- _課題_:
映画『ドレッサー』の紹介文のスタッフ欄に記載されている役職とその担当者を、すべて挙げてください。

- _対象本文_:
◇ ◇ ◇ ◇

ドレッサー – THE DRESSER(1983年)

メルマガ会員限定

画像を表示するにはメルマガでお知らせしたパスワードを入力してください。

スタッフ
監督:ピーター・イエーツ
製作:ピーター・イエーツ
脚本:ロナルド・ハーウッド
撮影:ケヴィン・パイク
音楽:ジェームス・ホーナー

キャスト
ボンゾ / アルバート・フィニー
ノーマン / トム・コートネイ
オクセンビー / エドワード・フォックス
ボンゾ夫人 / ゼナ・ウォーカー
マッジ / アイリーン・アトキンス
フランク / マイケル・ガフ
イレーネ / キャサリン・ハリソン
ヴァイオレット / ベティ・マースデン
リディア / シーラ・リード

日本公開: 1984年
製作国: イギリス W・フィルム・サーヴィス他 作品
配給: コロンビア


あらすじとコメント

今回もロンドンを舞台にした中年男同士の同性愛的葛藤を描く舞台劇の映画化作品。名優二人による、鬼気迫る演技合戦が見もので、違う意味での「シャークスピア悲劇」を想起させる秀作。

イギリス、ロンドン第二次大戦下でドイツ軍による空爆が激しさを増していた頃。シェークスピア作品のみを巡業上演する劇団があった。

◇ ◇ ◇ ◇

- _参照資料_:

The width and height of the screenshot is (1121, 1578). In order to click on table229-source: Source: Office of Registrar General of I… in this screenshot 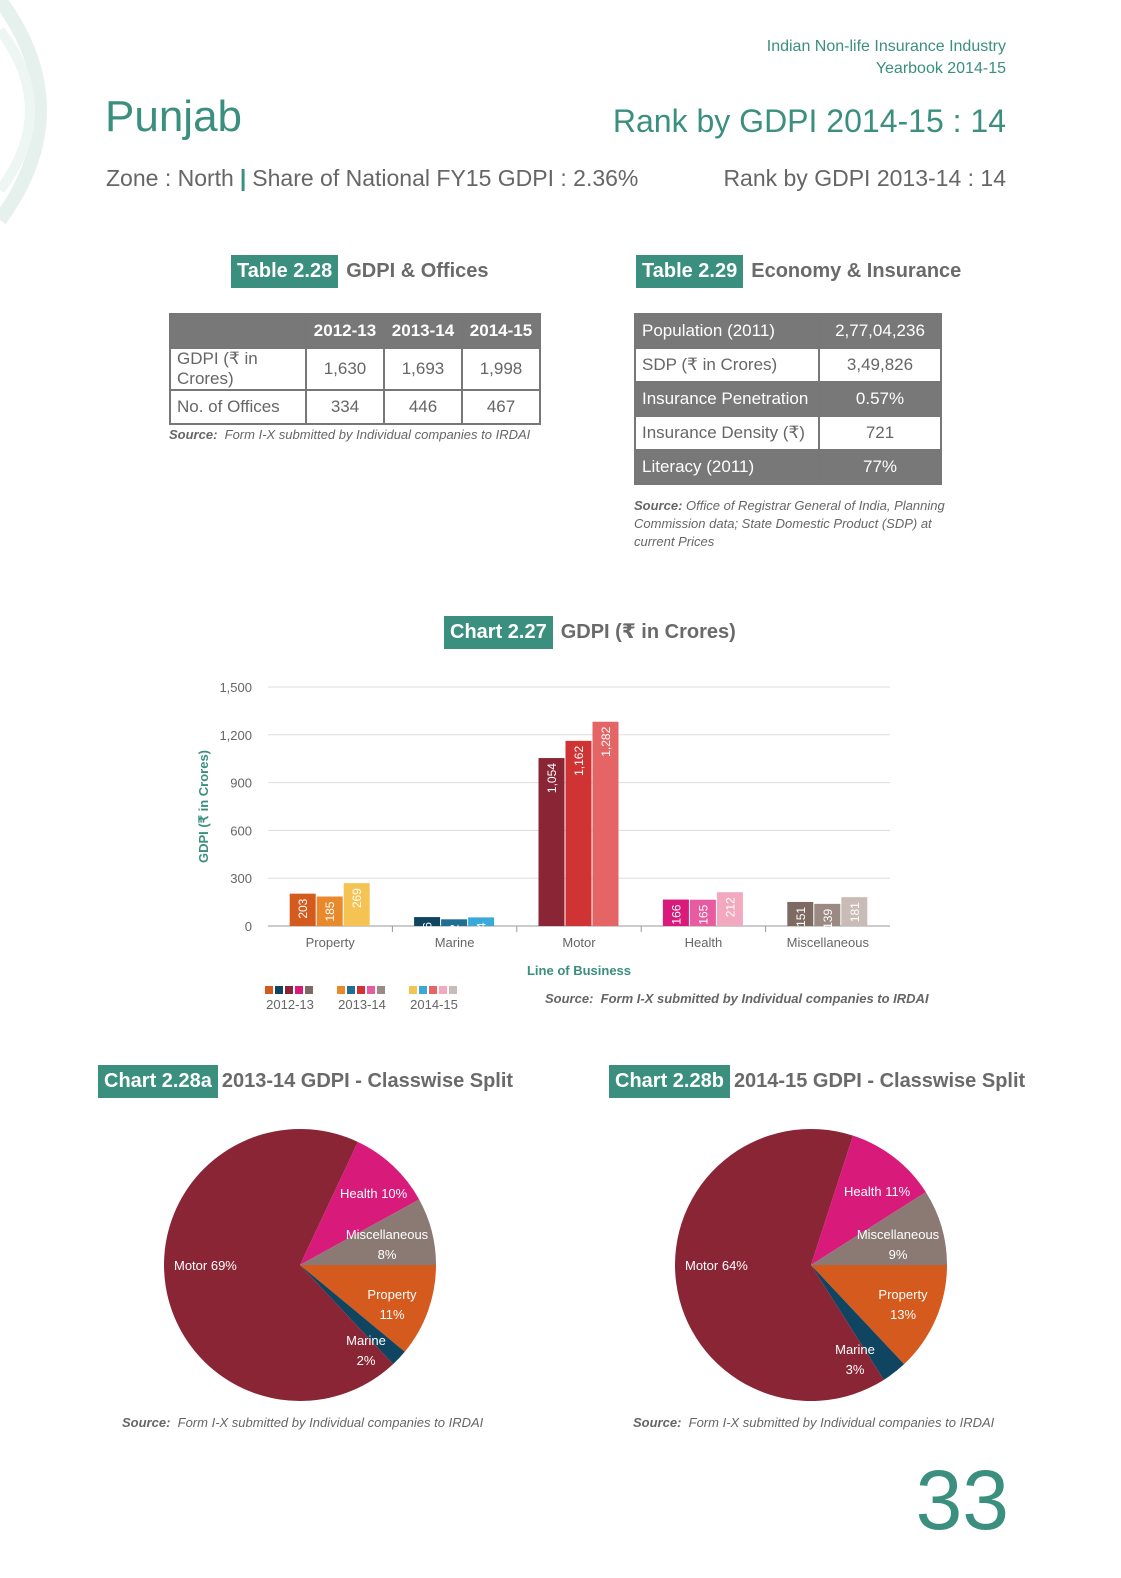, I will do `click(794, 524)`.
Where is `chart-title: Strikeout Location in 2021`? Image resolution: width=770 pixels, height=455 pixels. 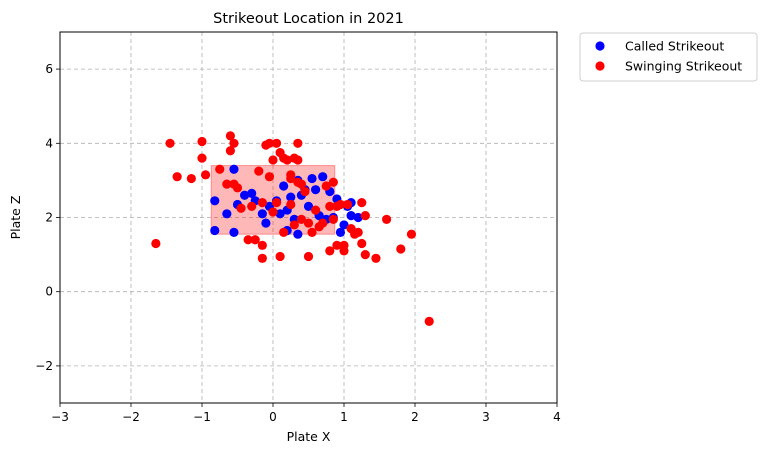
chart-title: Strikeout Location in 2021 is located at coordinates (308, 19).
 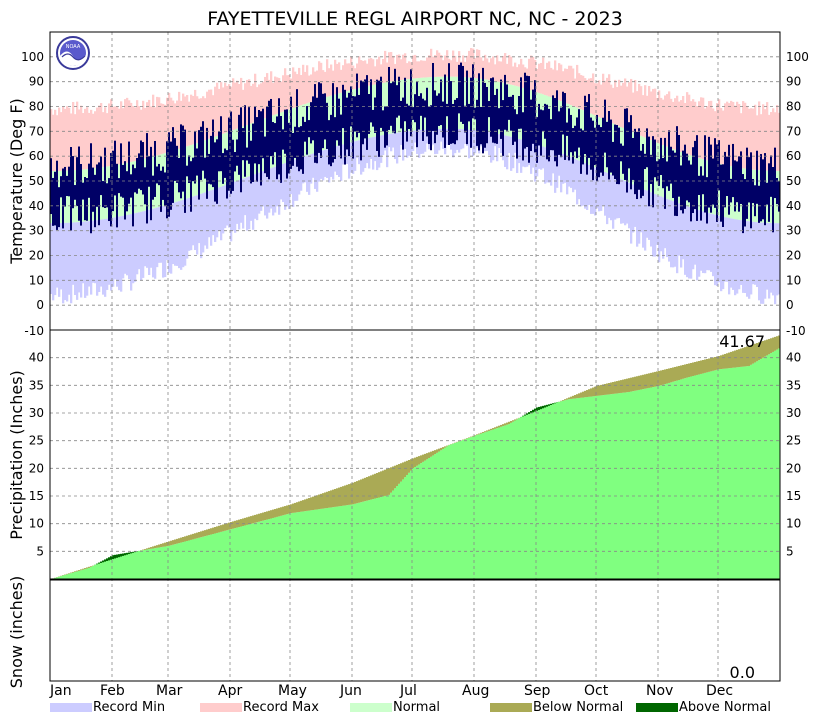 I want to click on legend-label: Record Min, so click(x=129, y=708).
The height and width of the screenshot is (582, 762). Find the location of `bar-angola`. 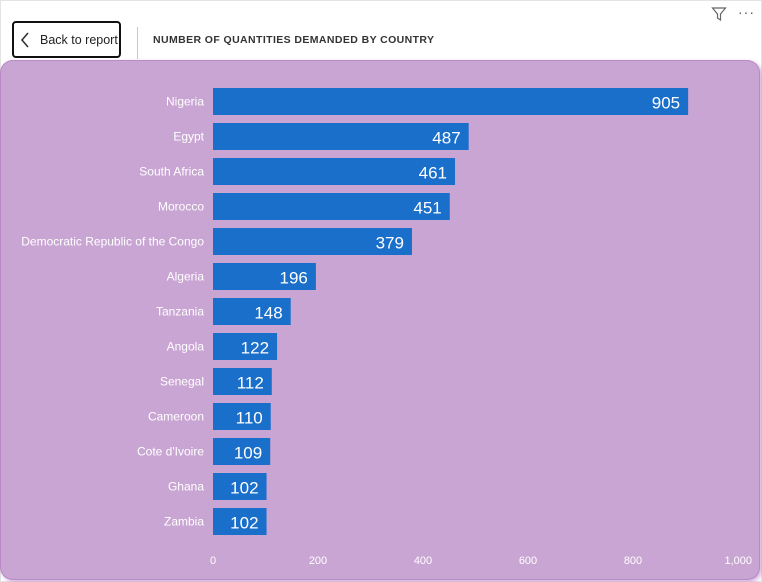

bar-angola is located at coordinates (246, 346).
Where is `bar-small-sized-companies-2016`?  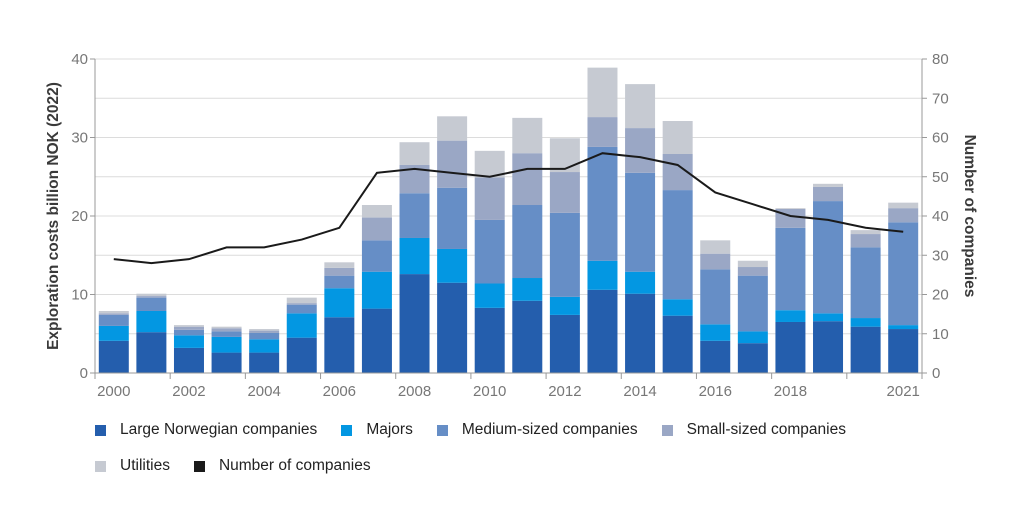 bar-small-sized-companies-2016 is located at coordinates (716, 262).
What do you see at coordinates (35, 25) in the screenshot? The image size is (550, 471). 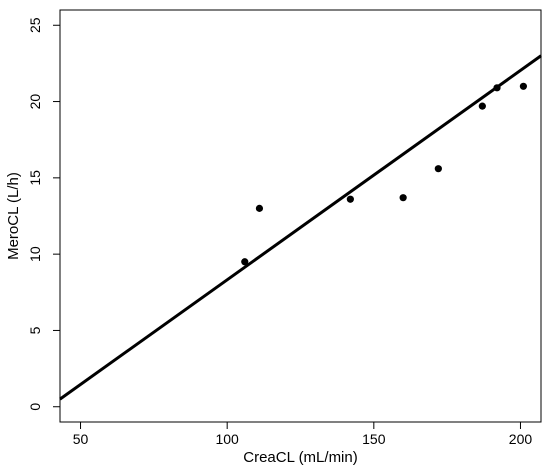 I see `y-tick-label: 25` at bounding box center [35, 25].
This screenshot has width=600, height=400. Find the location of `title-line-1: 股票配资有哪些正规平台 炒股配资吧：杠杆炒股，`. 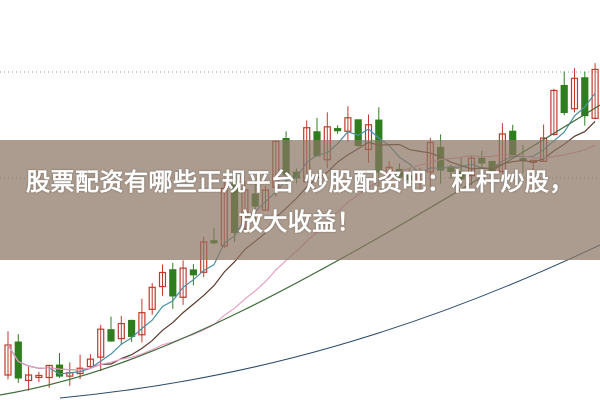

title-line-1: 股票配资有哪些正规平台 炒股配资吧：杠杆炒股， is located at coordinates (300, 182).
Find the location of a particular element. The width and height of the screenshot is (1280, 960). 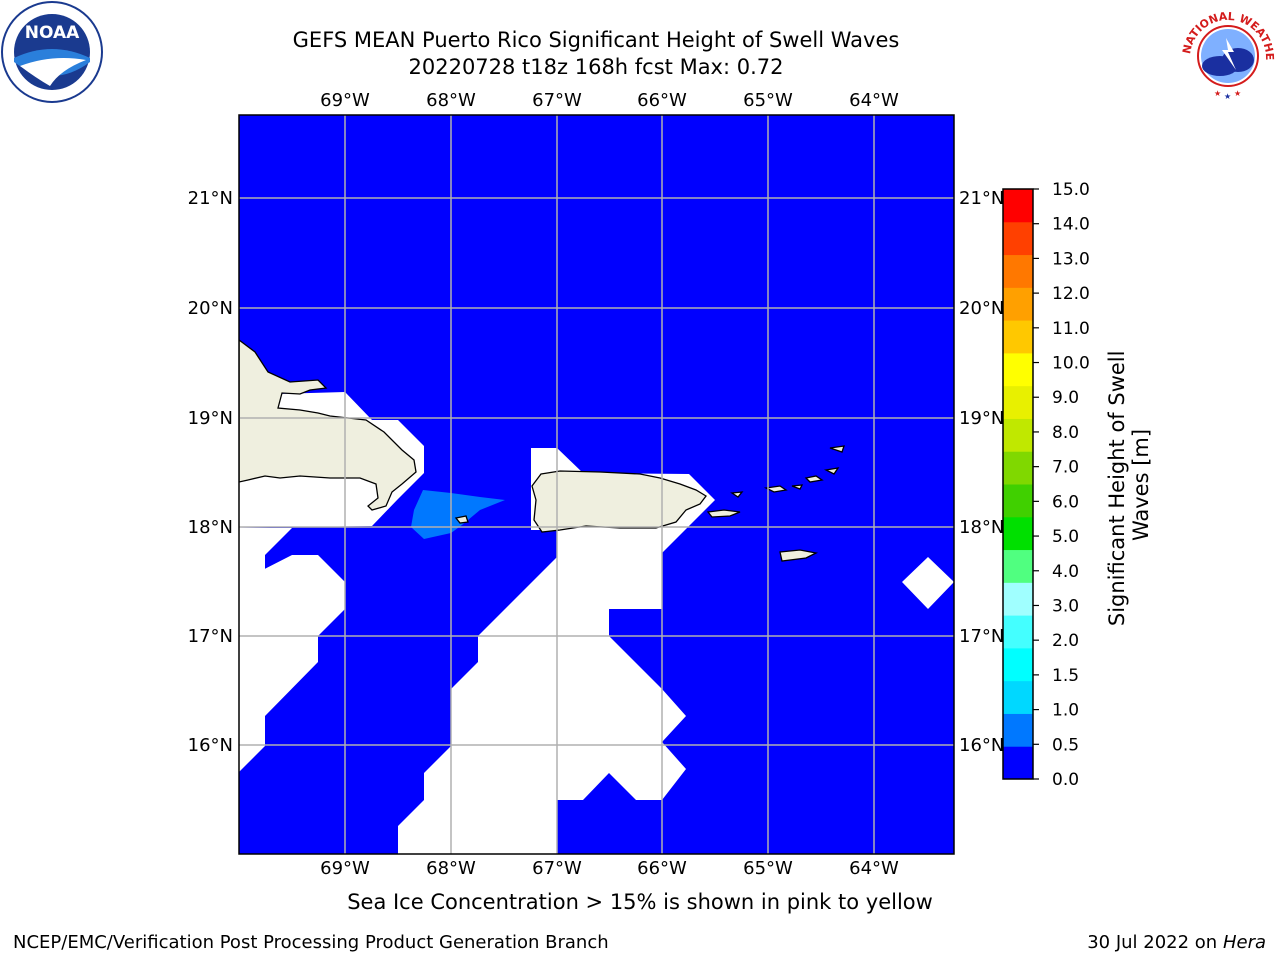

st-thomas is located at coordinates (776, 489).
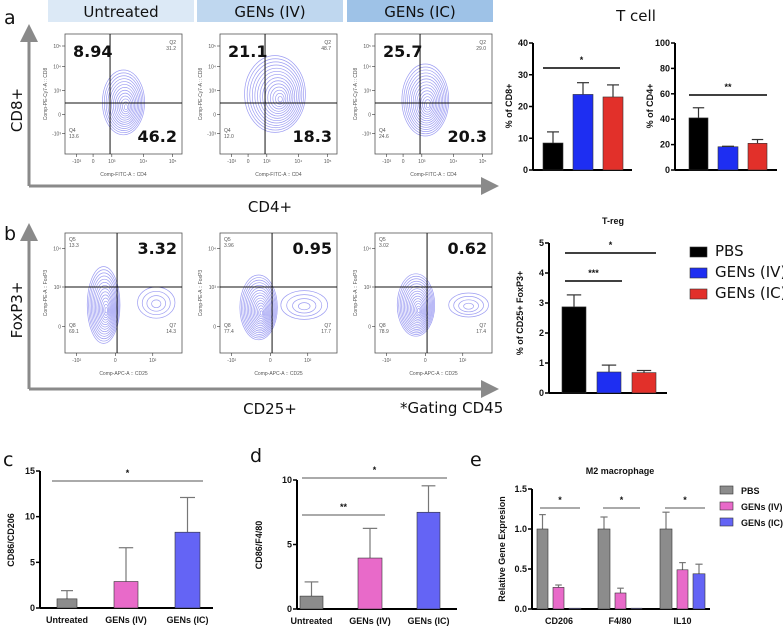 The width and height of the screenshot is (783, 627). I want to click on y-axis-title: CD86/F4/80, so click(259, 546).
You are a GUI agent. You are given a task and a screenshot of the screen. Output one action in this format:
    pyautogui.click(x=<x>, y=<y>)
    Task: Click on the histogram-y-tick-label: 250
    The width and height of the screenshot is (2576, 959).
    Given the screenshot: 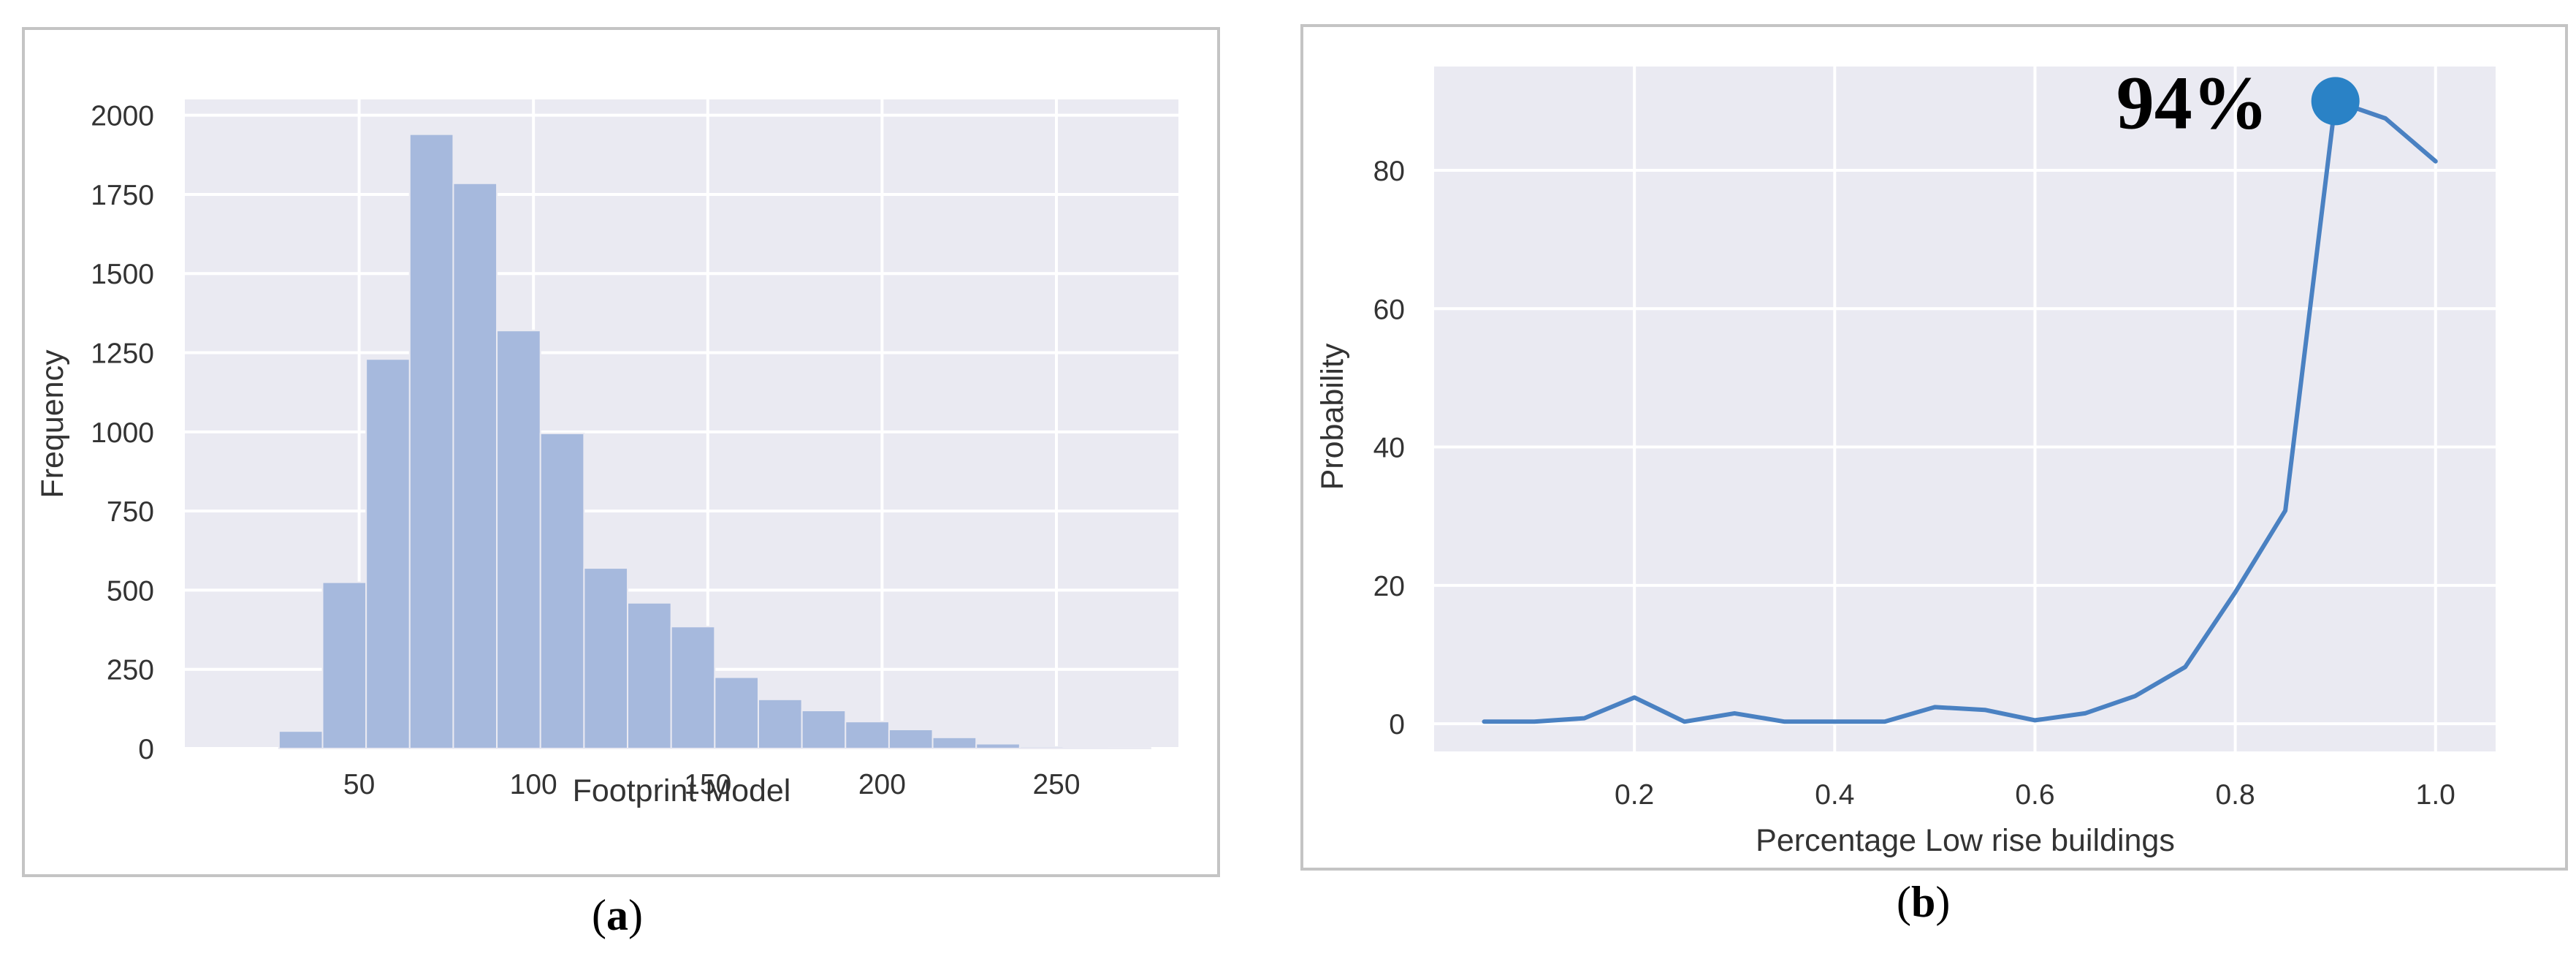 What is the action you would take?
    pyautogui.click(x=130, y=670)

◇ ◇ ◇ ◇

- _課題への回答_:
監督:ピーター・イエーツ
製作:ピーター・イエーツ
脚本:ロナルド・ハーウッド
撮影:ケヴィン・パイク
音楽:ジェームス・ホーナー